# What you are asked to do:
Your reply should be only the number of lines in the material below that include the word "Task".

[Opening Records shown section]

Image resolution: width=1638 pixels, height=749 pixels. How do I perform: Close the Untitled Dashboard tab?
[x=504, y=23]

[Closing Records shown section]
[Opening Records shown section]

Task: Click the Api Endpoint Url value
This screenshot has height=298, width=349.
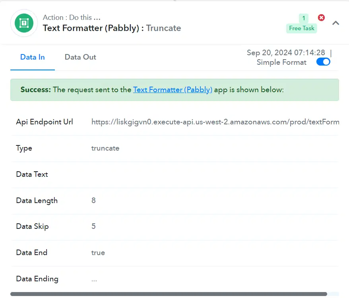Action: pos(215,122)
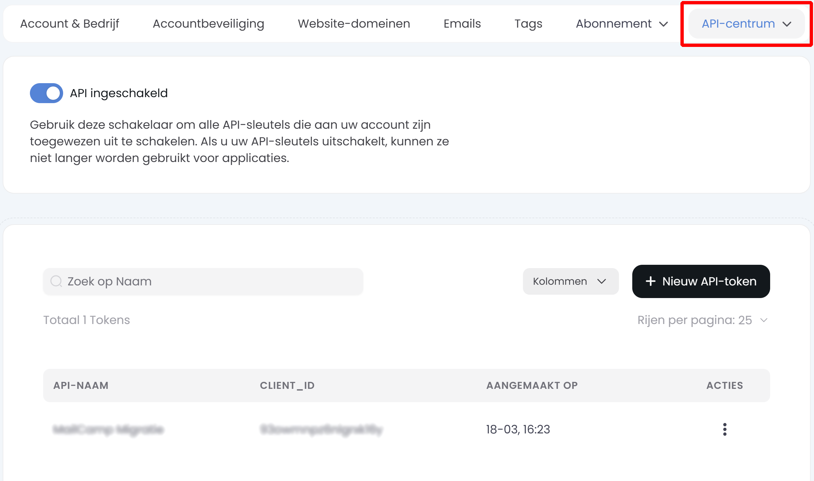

[Closing Records shown section]
[Opening Records shown section]

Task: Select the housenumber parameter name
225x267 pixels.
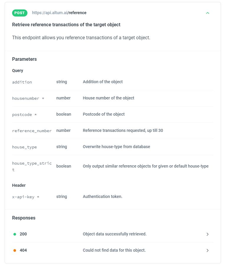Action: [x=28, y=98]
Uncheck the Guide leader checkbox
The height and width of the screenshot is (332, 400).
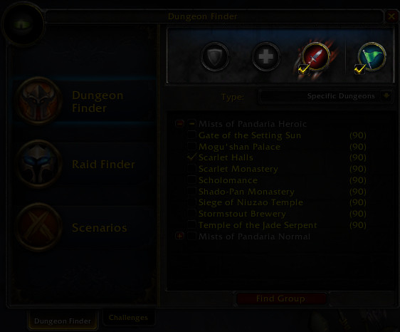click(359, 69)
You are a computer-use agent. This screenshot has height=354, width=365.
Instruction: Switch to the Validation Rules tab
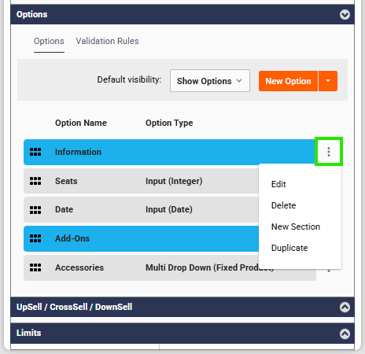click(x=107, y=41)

[Closing Records shown section]

# Reply:
2